Authors: Dale Wiley
Despite all of the heartache that the boob tube had caused
me in the past few days, I turned it on again. And for once, I didn’t see my
face on the screen; I saw Stephanie’s.
She was being interviewed by Sandy Springer, a perky,
inquisitive journalist, who always reminded me of a blond Chihuahua.
Stephanie’s face looked flat and cold, with very little make-up, probably an
attempt by the producers to make her look even more sympathetic. Sandy—looking
pert, blond, and wonderful—gazed intently at her, showing the audience her deep
rapport with her subject, before beginning her questioning in a frank but
gentle tone that annoyed the hell out of me.
“What was he like?” she asked, resting her chin on her
knuckles.
Stephanie shrugged. “He seemed nice enough. I … I did not
expect this.”
I glanced at Tabitha, who watched her friend closely.
“Any hints at all?”
She thought about it for a second. “None. I liked him.”
“You liked him?” Sandy didn’t want to hear that.
She nodded. “He was funny and thoughtful.”
I was reeling. It was very weird to hear Stephanie talk
about me the way you might hear Liz Taylor talk about Husband Number Four.

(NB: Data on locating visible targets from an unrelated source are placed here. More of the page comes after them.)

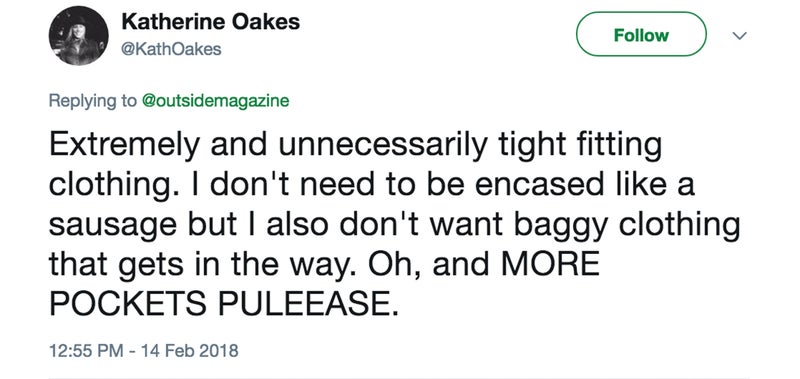Screen dimensions: 800x379
Task: Open the tweet's 12:55 PM timestamp
Action: click(86, 351)
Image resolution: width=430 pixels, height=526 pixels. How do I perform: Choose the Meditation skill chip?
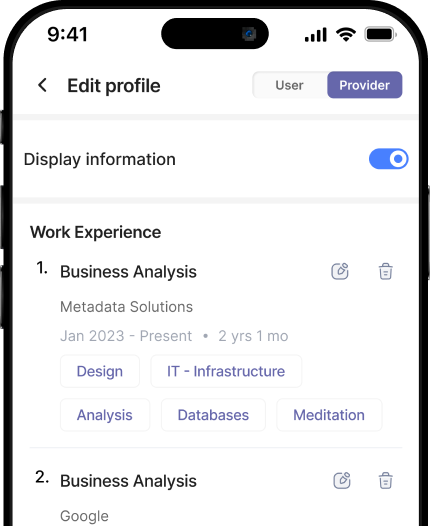(x=329, y=415)
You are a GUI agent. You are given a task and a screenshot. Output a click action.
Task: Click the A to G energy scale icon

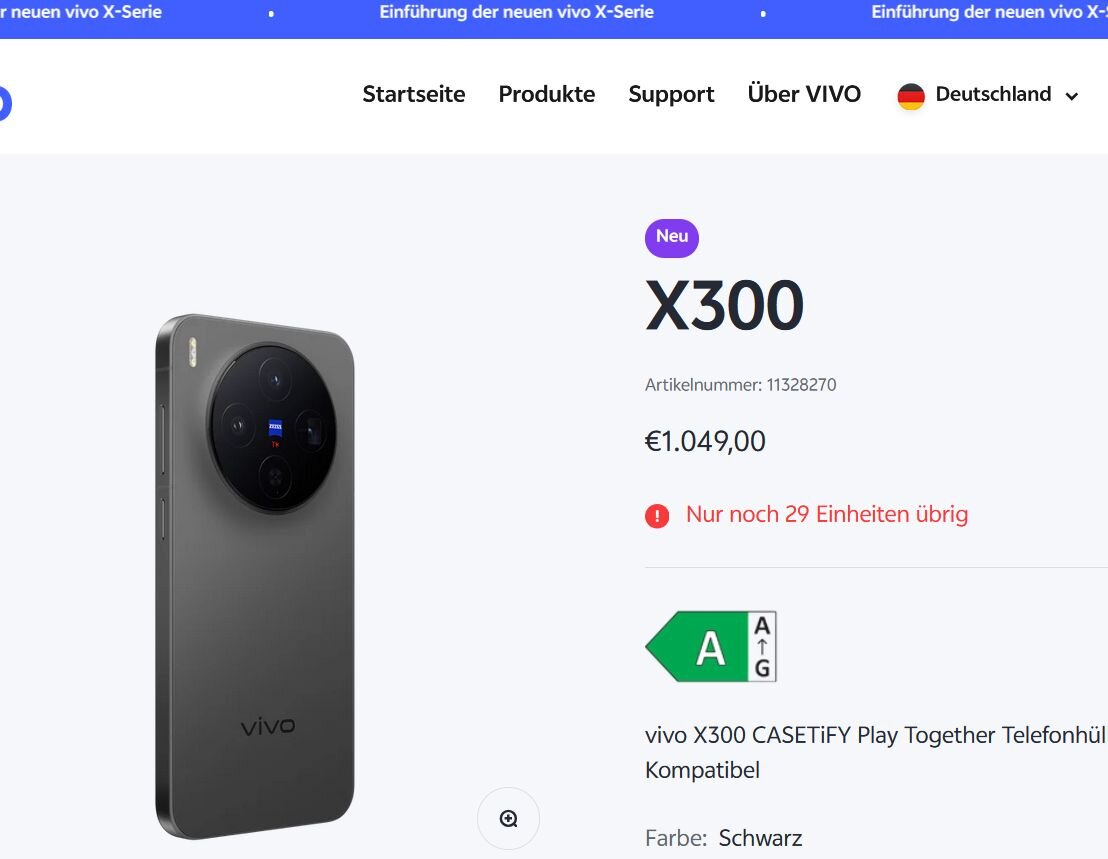763,647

Funny and thoughtful. And deadly.
This probably sounded way too sympathetic to the killer as
far as the show’s producers were concerned, so Sandy quit pursuing it and
started a new line of questioning. “Were you straight with him about Roger? Did
he know you had a previous boyfriend?”
She nodded. “I told him that I had been serious for a long
time with Roger and that he had been my only really serious boyfriend.”
Okay. Every detail of my life that might have ever come back
to haunt me had already surfaced to become dinnertime conversation for Middle
America. Rumors, half-truths, and white lies were being bandied about on every
talk show in the country. But there was something very naked and very wrong
about someone interviewing Stephanie about our relationship. It just seemed
really intimate, and it made me very uncomfortable.
The segment didn’t last much longer. Stephanie wasn’t the
hysterical wailer or the vindictive vixen they were wanting; she was just an
honest person who had been hurt in a variety of ways. Through a satellite
hook-up, Sandy had found someone more to her liking. She was now talking to
Jack Swanson, who she described as my “childhood friend.”
Trouble was Jack Swanson wasn’t a childhood friend. In fact,
I hated him. He was the pot-bellied shit-head who picked on me in junior high.
Last I knew, Jack had been “doing well” in the roofing business in Naples,
Florida, where he was shacked up with Kellie Kingman, the girl who wore the
biggest hair bow in the whole elementary. I had always loathed Jack, and Kellie
hadn’t done me any favors, either. The bigger the bow, the bigger the ho, as my
friend Kevin used to say. His enormous face filled up the screen like a ham
hock, and when he laughed his lip nearly touched his nose. It had always done
that.
But he wasn’t laughing now. He was shaking his head, filled
with remorse for his friend who had, in Jack’s words, “strayed from the path.”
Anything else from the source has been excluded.